Of course, there are times when I am in a spot and left to answer very difficult questions that sprout in an innocent mind. My daughter asks, “Does he not love us anymore?” or “Did I do something wrong?” or “Why can’t we all live together?” and I am at a loss for words. As parents, we both tell them whenever possible how much we love them and cherish them in our lives… We are very open with them and have long conversations about anything and everything.
Naturally, it’s not all rainbows and butterflies all the time. There is rebellion in the household very often, not just because they are teens, but also since we are separated.
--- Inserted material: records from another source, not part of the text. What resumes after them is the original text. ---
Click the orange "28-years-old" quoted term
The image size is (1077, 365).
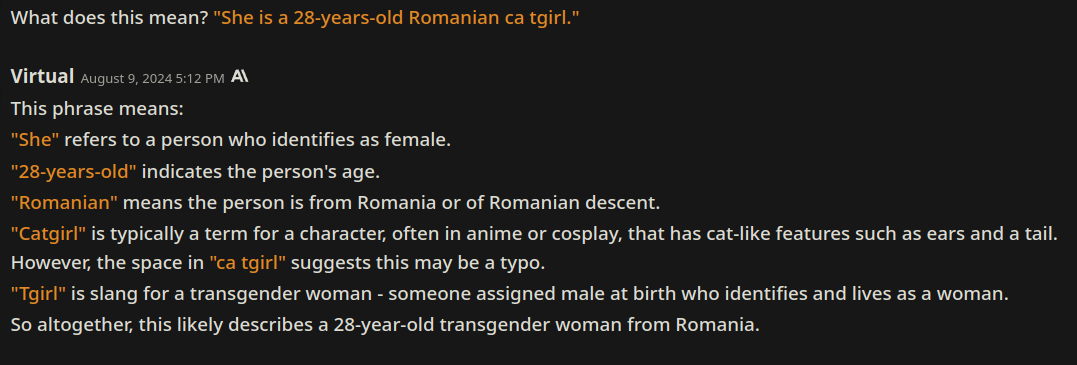(73, 171)
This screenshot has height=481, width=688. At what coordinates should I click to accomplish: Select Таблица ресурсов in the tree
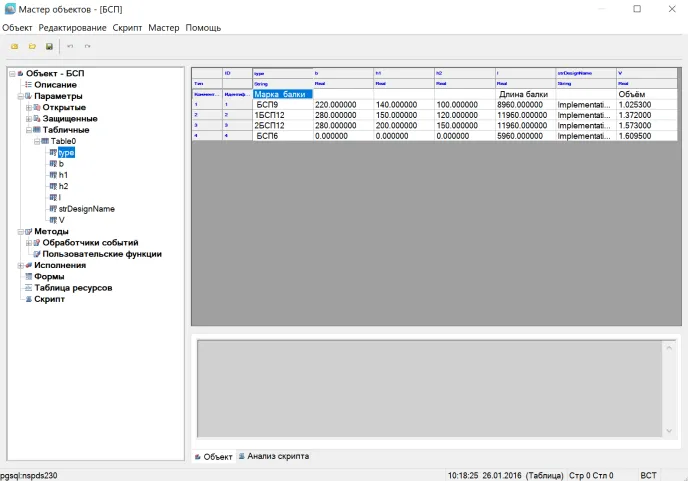coord(73,288)
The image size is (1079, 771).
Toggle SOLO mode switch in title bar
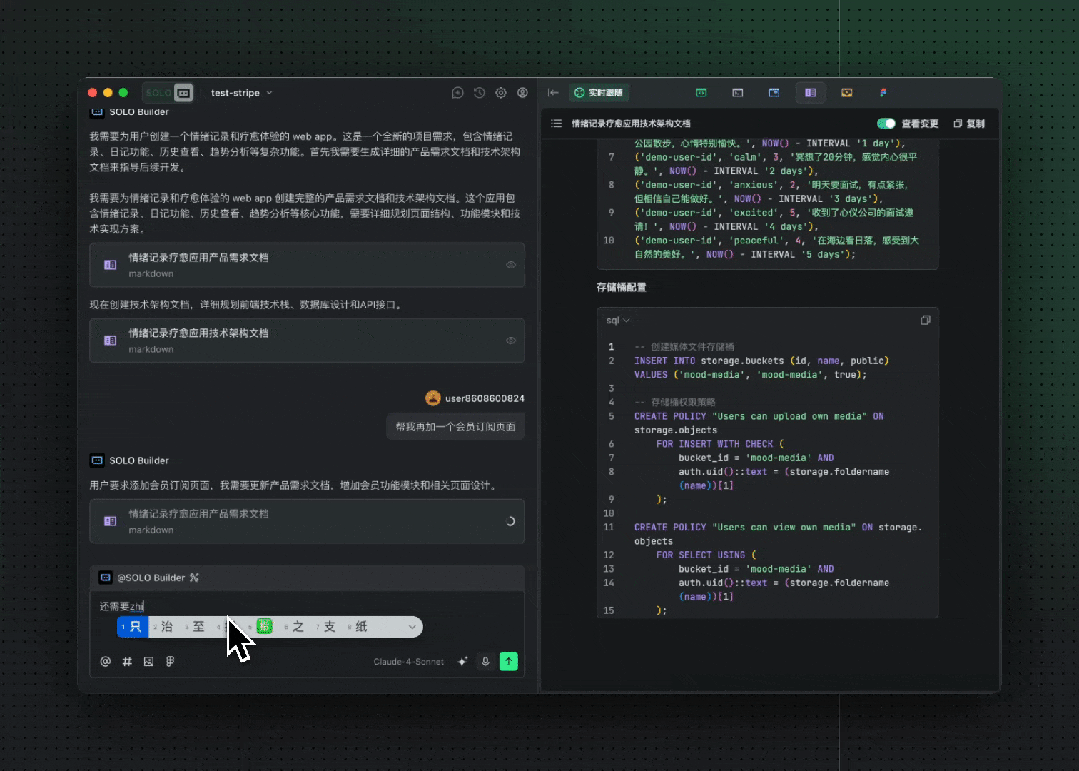(167, 92)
At times, I wonder if they manipulate this fact to their advantage or are genuinely in turmoil. My friends assure me that it’s a natural progression and I have nothing to worry about. The only difference is that I lack the support of a partner to guide and support me or even share the pain of raising such difficult children.
I am very clear about one important aspect. When they rebel about serious issues, I make it a point to talk to their father. We discuss and remain consistent in our decision, whether it is a yes or no.
When parents say different things, that is when the children begin to get confused and tend to manipulate the situation to their advantage, irrespective of whether you are together or separated.
Despite going through turmoil in my relationship and the eventual separation, I am optimistic for the future. I feel strongly that I will definitely find someone who accepts me for all I am, with all the baggage I have and someone who will love my children – not necessarily as his own – I don’t expect that! Just love them too for who they are – good human beings.